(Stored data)

──────────

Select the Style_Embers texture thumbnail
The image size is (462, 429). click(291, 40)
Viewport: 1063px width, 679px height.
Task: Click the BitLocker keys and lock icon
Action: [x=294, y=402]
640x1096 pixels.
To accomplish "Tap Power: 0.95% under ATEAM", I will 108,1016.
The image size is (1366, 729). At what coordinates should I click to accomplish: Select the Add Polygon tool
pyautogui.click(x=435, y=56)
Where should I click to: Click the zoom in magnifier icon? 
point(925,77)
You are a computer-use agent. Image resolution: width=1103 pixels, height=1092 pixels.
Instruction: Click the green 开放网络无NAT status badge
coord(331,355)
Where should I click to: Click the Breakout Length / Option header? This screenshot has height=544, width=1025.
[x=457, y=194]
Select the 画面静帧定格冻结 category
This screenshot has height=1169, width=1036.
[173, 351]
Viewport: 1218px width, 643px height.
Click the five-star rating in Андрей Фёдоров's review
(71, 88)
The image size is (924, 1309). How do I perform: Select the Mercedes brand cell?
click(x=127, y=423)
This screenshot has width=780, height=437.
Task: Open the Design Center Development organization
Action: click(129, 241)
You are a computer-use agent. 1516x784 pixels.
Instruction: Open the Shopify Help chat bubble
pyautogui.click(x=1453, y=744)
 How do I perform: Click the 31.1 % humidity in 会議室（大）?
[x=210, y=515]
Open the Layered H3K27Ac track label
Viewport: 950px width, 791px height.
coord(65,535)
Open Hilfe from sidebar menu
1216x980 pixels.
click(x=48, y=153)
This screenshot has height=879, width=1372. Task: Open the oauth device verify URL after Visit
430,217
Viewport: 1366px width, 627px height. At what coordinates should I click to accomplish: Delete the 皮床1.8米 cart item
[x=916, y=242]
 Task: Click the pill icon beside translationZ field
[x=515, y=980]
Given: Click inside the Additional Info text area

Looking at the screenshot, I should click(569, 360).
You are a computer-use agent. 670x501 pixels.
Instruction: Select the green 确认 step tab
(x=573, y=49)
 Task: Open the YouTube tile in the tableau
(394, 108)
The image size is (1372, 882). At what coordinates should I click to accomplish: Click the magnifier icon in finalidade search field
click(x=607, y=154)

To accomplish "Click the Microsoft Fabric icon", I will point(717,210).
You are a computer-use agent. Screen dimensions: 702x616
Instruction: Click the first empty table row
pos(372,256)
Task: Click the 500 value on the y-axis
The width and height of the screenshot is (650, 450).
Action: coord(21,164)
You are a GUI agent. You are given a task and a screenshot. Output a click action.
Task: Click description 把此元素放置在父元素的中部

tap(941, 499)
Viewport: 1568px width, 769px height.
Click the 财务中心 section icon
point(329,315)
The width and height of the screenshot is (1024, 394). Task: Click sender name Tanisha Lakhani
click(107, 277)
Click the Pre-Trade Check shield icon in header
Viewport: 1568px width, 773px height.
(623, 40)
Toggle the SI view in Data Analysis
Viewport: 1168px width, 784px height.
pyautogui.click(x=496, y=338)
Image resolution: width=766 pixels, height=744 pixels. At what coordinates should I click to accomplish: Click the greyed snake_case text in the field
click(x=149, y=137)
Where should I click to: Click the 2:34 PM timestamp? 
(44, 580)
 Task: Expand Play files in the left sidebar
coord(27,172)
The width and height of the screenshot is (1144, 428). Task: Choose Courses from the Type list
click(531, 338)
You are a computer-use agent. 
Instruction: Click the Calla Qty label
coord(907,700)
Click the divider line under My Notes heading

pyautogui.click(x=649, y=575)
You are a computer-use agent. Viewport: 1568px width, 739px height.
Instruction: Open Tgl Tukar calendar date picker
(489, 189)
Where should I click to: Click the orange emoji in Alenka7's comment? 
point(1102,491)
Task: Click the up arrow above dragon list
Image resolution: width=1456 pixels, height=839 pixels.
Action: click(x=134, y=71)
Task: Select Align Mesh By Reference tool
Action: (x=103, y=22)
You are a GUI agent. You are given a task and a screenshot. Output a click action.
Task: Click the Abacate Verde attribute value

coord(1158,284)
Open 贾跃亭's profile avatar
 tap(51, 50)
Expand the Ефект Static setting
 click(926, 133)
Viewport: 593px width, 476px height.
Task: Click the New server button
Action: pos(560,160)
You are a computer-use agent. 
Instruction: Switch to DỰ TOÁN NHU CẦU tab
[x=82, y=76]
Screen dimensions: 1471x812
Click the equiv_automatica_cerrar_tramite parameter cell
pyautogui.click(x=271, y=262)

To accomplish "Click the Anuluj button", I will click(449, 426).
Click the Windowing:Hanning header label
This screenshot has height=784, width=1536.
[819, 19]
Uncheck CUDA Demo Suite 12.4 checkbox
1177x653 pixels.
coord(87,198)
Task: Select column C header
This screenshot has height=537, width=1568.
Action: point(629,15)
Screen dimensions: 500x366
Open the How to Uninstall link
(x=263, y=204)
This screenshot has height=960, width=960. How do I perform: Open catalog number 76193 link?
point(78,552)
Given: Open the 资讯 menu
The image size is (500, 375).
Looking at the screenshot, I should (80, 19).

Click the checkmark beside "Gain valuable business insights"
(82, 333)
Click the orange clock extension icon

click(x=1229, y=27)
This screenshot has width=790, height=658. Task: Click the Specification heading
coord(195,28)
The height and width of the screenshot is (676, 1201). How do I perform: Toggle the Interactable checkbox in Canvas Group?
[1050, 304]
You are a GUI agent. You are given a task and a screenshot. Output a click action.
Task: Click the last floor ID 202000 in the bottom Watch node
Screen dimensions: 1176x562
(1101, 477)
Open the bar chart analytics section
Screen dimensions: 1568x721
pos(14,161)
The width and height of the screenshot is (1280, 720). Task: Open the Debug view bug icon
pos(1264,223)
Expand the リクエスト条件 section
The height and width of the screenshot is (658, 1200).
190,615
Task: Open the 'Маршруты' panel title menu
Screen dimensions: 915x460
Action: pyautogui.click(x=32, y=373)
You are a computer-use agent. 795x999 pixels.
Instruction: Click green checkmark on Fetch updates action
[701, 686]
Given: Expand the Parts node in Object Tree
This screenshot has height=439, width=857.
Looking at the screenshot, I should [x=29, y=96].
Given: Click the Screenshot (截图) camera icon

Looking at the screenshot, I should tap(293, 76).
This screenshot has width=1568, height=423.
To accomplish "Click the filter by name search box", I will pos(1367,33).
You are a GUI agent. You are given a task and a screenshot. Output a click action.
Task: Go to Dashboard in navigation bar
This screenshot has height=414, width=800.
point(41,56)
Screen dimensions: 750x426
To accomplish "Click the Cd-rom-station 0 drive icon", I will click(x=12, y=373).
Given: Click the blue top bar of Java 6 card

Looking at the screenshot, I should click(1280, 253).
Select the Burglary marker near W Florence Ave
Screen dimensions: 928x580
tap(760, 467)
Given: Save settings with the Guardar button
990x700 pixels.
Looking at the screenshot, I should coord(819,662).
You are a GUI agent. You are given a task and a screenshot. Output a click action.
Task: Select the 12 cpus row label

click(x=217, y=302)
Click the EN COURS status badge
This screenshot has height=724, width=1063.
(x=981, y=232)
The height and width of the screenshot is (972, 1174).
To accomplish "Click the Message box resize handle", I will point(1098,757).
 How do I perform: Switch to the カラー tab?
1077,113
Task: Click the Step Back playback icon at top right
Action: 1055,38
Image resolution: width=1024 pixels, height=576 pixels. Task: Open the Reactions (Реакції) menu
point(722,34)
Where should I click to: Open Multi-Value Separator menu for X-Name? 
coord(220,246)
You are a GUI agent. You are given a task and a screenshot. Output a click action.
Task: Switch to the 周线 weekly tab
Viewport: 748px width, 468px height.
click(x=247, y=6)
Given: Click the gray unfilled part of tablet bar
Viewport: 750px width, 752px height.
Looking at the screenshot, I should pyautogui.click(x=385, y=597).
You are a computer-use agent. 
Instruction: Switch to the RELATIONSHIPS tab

──────────

» **What needs to be done**
Please return the records above exactly as they are written.

» **Answer area**
Select the Style_Embers texture thumbnail
The image size is (462, 429). click(291, 40)
Viewport: 1063px width, 679px height.
Task: Click the BitLocker keys and lock icon
Action: [x=294, y=402]
640x1096 pixels.
To accomplish "Tap Power: 0.95% under ATEAM", I will 108,1016.
The image size is (1366, 729). At what coordinates should I click to accomplish: Select the Add Polygon tool
pyautogui.click(x=435, y=56)
Where should I click to: Click the zoom in magnifier icon? 
point(925,77)
You are a computer-use agent. Image resolution: width=1103 pixels, height=1092 pixels.
Instruction: Click the green 开放网络无NAT status badge
coord(331,355)
Where should I click to: Click the Breakout Length / Option header? This screenshot has height=544, width=1025.
[x=457, y=194]
Select the 画面静帧定格冻结 category
This screenshot has height=1169, width=1036.
[173, 351]
Viewport: 1218px width, 643px height.
Click the five-star rating in Андрей Фёдоров's review
(71, 88)
The image size is (924, 1309). How do I perform: Select the Mercedes brand cell?
click(x=127, y=423)
This screenshot has width=780, height=437.
Task: Open the Design Center Development organization
Action: click(129, 241)
You are a computer-use agent. 1516x784 pixels.
Instruction: Open the Shopify Help chat bubble
pyautogui.click(x=1453, y=744)
 How do I perform: Click the 31.1 % humidity in 会議室（大）?
[x=210, y=515]
Open the Layered H3K27Ac track label
Viewport: 950px width, 791px height.
coord(65,535)
Open Hilfe from sidebar menu
1216x980 pixels.
click(x=48, y=153)
This screenshot has height=879, width=1372. Task: Open the oauth device verify URL after Visit
430,217
Viewport: 1366px width, 627px height. At what coordinates should I click to accomplish: Delete the 皮床1.8米 cart item
[x=916, y=242]
 Task: Click the pill icon beside translationZ field
[x=515, y=980]
Given: Click inside the Additional Info text area

Looking at the screenshot, I should click(569, 360).
You are a computer-use agent. 670x501 pixels.
Instruction: Select the green 确认 step tab
(x=573, y=49)
 Task: Open the YouTube tile in the tableau
(394, 108)
The image size is (1372, 882). At what coordinates should I click to accomplish: Click the magnifier icon in finalidade search field
click(x=607, y=154)

To accomplish "Click the Microsoft Fabric icon", I will point(717,210).
You are a computer-use agent. Screen dimensions: 702x616
Instruction: Click the first empty table row
pos(372,256)
Task: Click the 500 value on the y-axis
The width and height of the screenshot is (650, 450).
Action: coord(21,164)
You are a GUI agent. You are given a task and a screenshot. Output a click action.
Task: Click description 把此元素放置在父元素的中部

tap(941, 499)
Viewport: 1568px width, 769px height.
Click the 财务中心 section icon
point(329,315)
The width and height of the screenshot is (1024, 394). Task: Click sender name Tanisha Lakhani
click(107, 277)
Click the Pre-Trade Check shield icon in header
Viewport: 1568px width, 773px height.
(623, 40)
Toggle the SI view in Data Analysis
Viewport: 1168px width, 784px height.
pyautogui.click(x=496, y=338)
Image resolution: width=766 pixels, height=744 pixels. At what coordinates should I click to accomplish: Click the greyed snake_case text in the field
click(x=149, y=137)
Where should I click to: Click the 2:34 PM timestamp? 
(44, 580)
 Task: Expand Play files in the left sidebar
coord(27,172)
The width and height of the screenshot is (1144, 428). Task: Choose Courses from the Type list
click(531, 338)
You are a computer-use agent. 
Instruction: Click the Calla Qty label
coord(907,700)
Click the divider line under My Notes heading

pyautogui.click(x=649, y=575)
You are a computer-use agent. Viewport: 1568px width, 739px height.
Instruction: Open Tgl Tukar calendar date picker
(489, 189)
Where should I click to: Click the orange emoji in Alenka7's comment? 
point(1102,491)
Task: Click the up arrow above dragon list
Image resolution: width=1456 pixels, height=839 pixels.
Action: click(x=134, y=71)
Task: Select Align Mesh By Reference tool
Action: (x=103, y=22)
You are a GUI agent. You are given a task and a screenshot. Output a click action.
Task: Click the Abacate Verde attribute value

coord(1158,284)
Open 贾跃亭's profile avatar
 tap(51, 50)
Expand the Ефект Static setting
 click(926, 133)
Viewport: 593px width, 476px height.
Task: Click the New server button
Action: pos(560,160)
You are a computer-use agent. 
Instruction: Switch to DỰ TOÁN NHU CẦU tab
[x=82, y=76]
Screen dimensions: 1471x812
Click the equiv_automatica_cerrar_tramite parameter cell
pyautogui.click(x=271, y=262)

To accomplish "Click the Anuluj button", I will click(449, 426).
Click the Windowing:Hanning header label
This screenshot has height=784, width=1536.
[819, 19]
Uncheck CUDA Demo Suite 12.4 checkbox
1177x653 pixels.
coord(87,198)
Task: Select column C header
This screenshot has height=537, width=1568.
Action: point(629,15)
Screen dimensions: 500x366
Open the How to Uninstall link
(x=263, y=204)
This screenshot has height=960, width=960. How do I perform: Open catalog number 76193 link?
point(78,552)
Given: Open the 资讯 menu
The image size is (500, 375).
Looking at the screenshot, I should (80, 19).

Click the checkmark beside "Gain valuable business insights"
(82, 333)
Click the orange clock extension icon

click(x=1229, y=27)
This screenshot has width=790, height=658. Task: Click the Specification heading
coord(195,28)
The height and width of the screenshot is (676, 1201). How do I perform: Toggle the Interactable checkbox in Canvas Group?
[1050, 304]
You are a GUI agent. You are given a task and a screenshot. Output a click action.
Task: Click the last floor ID 202000 in the bottom Watch node
Screen dimensions: 1176x562
(1101, 477)
Open the bar chart analytics section
Screen dimensions: 1568x721
pos(14,161)
The width and height of the screenshot is (1280, 720). Task: Open the Debug view bug icon
pos(1264,223)
Expand the リクエスト条件 section
The height and width of the screenshot is (658, 1200).
190,615
Task: Open the 'Маршруты' panel title menu
Screen dimensions: 915x460
Action: pyautogui.click(x=32, y=373)
You are a computer-use agent. 795x999 pixels.
Instruction: Click green checkmark on Fetch updates action
[701, 686]
Given: Expand the Parts node in Object Tree
This screenshot has height=439, width=857.
Looking at the screenshot, I should [x=29, y=96].
Given: Click the Screenshot (截图) camera icon

Looking at the screenshot, I should tap(293, 76).
This screenshot has width=1568, height=423.
To accomplish "Click the filter by name search box", I will pos(1367,33).
You are a GUI agent. You are given a task and a screenshot. Output a click action.
Task: Go to Dashboard in navigation bar
This screenshot has height=414, width=800.
point(41,56)
Screen dimensions: 750x426
To accomplish "Click the Cd-rom-station 0 drive icon", I will click(x=12, y=373).
Given: Click the blue top bar of Java 6 card

Looking at the screenshot, I should click(1280, 253).
Select the Burglary marker near W Florence Ave
Screen dimensions: 928x580
tap(760, 467)
Given: Save settings with the Guardar button
990x700 pixels.
Looking at the screenshot, I should coord(819,662).
You are a GUI agent. You are given a task and a screenshot. Output a click action.
Task: Select the 12 cpus row label

click(x=217, y=302)
Click the EN COURS status badge
This screenshot has height=724, width=1063.
(x=981, y=232)
The height and width of the screenshot is (972, 1174).
To accomplish "Click the Message box resize handle", I will point(1098,757).
 How do I perform: Switch to the カラー tab?
1077,113
Task: Click the Step Back playback icon at top right
Action: 1055,38
Image resolution: width=1024 pixels, height=576 pixels. Task: Open the Reactions (Реакції) menu
point(722,34)
Where should I click to: Open Multi-Value Separator menu for X-Name? 
coord(220,246)
You are a GUI agent. You are given a task and a screenshot. Output a click action.
Task: Switch to the 周线 weekly tab
Viewport: 748px width, 468px height.
click(x=247, y=6)
Given: Click the gray unfilled part of tablet bar
Viewport: 750px width, 752px height.
Looking at the screenshot, I should pyautogui.click(x=385, y=597).
You are a computer-use agent. 
Instruction: Switch to the RELATIONSHIPS tab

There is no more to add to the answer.